GEZEIGTER TEXTAUSZUG
____________________

Der VoIP-Anbieter PepPhone hat seit kurzem eine Zwangstrennung bei seiner VoIP-Flatrate eingeführt. Wer länger telefonierte, wurde nach einer Stunde getrennt und musste sich neu einwählen. Nach der Anfrage von onlinekosten.de zu diesem Thema wurde die maximale Gesprächsdauer allerdings erhöht: Statt einer Stunde kann jetzt drei Stunden geplaudert werden, bevor eine Trennung erfolgt.
Nur Privatkunden betroffen
Eine Zwangstrennung gibt es ausschließlich bei der Privatkundenflatrate. Der Grund: PepPhone habe Anrufe von bis zu sieben Stunden Dauer gehabt und konnte nicht feststellen, ob es sich um Anrufe oder nur "Hörer daneben legen" gehandelt habe, erklärt Lars Oertel, Key Account Manager bei PepPhone. Noch in diesem Jahr solle die Plattform einem kompletten Relaunch unterzogen werden. Anschließend werde es voraussichtlich keine Zwangstrennung mehr geben.

____________________

EXTRAHIERTE DATEN
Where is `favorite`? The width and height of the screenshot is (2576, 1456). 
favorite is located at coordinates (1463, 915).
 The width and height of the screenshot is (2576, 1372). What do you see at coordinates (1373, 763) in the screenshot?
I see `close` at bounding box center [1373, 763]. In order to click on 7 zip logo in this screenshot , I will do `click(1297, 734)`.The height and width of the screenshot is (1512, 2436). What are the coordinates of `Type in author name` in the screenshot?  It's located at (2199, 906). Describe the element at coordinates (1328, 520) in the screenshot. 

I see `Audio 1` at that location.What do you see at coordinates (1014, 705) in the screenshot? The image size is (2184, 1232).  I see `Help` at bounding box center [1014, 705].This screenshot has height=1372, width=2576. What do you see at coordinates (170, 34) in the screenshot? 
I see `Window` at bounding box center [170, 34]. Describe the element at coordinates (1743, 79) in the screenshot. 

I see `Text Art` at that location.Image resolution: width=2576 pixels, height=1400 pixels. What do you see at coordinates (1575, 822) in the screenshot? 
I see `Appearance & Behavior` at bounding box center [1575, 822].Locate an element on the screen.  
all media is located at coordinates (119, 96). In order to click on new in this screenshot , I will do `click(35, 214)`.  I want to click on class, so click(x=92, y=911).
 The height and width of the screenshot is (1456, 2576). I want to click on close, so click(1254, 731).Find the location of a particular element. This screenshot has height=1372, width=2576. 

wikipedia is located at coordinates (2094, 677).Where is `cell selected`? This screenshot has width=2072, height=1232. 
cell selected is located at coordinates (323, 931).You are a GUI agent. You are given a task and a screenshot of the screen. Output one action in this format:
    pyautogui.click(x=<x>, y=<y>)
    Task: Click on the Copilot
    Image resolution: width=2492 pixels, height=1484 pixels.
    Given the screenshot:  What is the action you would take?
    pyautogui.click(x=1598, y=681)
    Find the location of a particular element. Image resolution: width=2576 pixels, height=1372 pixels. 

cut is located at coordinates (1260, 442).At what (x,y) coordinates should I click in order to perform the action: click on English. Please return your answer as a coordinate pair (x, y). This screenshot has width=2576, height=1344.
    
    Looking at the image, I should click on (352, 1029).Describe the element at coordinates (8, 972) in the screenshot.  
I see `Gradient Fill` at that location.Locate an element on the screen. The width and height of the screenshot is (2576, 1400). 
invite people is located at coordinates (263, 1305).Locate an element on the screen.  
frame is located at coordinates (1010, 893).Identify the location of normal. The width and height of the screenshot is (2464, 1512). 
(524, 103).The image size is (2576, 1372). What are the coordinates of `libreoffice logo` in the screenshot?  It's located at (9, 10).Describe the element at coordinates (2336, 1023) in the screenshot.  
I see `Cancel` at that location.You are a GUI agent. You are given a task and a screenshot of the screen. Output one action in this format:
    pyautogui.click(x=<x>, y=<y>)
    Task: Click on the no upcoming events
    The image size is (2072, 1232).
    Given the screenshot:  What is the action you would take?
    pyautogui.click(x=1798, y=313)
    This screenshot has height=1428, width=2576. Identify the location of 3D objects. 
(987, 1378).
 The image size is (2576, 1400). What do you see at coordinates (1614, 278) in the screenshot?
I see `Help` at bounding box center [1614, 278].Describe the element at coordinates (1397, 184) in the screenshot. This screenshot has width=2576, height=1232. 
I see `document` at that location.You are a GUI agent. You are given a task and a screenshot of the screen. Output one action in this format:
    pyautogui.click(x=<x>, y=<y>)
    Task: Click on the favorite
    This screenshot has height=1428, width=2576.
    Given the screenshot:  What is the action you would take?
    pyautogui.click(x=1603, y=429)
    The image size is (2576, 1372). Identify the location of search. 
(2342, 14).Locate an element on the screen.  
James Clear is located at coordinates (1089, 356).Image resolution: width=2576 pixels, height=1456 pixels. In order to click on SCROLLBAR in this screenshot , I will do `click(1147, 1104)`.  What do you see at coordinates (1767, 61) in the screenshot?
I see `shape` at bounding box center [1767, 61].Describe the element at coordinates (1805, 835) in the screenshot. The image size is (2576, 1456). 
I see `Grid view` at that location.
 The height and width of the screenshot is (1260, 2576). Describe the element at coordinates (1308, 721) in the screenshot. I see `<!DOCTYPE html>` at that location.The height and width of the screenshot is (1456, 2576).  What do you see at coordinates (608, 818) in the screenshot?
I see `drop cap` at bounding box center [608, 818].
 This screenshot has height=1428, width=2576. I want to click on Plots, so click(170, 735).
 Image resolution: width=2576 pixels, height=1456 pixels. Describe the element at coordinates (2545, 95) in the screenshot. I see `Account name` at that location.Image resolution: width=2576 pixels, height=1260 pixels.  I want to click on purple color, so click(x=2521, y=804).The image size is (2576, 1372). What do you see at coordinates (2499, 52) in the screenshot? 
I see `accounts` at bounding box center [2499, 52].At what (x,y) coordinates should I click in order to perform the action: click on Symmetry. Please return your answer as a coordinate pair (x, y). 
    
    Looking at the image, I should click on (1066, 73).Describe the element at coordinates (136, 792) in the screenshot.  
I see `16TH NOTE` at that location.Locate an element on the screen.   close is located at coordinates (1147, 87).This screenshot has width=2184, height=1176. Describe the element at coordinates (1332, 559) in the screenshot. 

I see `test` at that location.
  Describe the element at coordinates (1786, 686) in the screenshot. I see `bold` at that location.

____________________

AUFGABENDETAILS
Nimm bitte den Text über die Zwangstrennung bei PepPhone nach seinem letzten Satz wieder auf und schreib ihn weiter.

LÖSUNG
Trennung jetzt nach drei Stunden
In den AGB findet sich kein Hinweis auf die Zwangstrennung. Grund dafür sollen die Arbeiten an der neuen Plattform sein. Man arbeite mit allen Kräften am neuen System. Jeder Kunde kann vor diesem Hintergrund auf Wunsch seinen Vertrag problem- und fristlos kündigen. Fragt sich nur, ob das notwendig ist, wo jetzt wieder bis zu drei Stunden ohne Trennung telefoniert werden kann. "Ich denke, dass ein Großteil der normal geführten Telefongespräche nicht länger dauern sollte", so Oertel.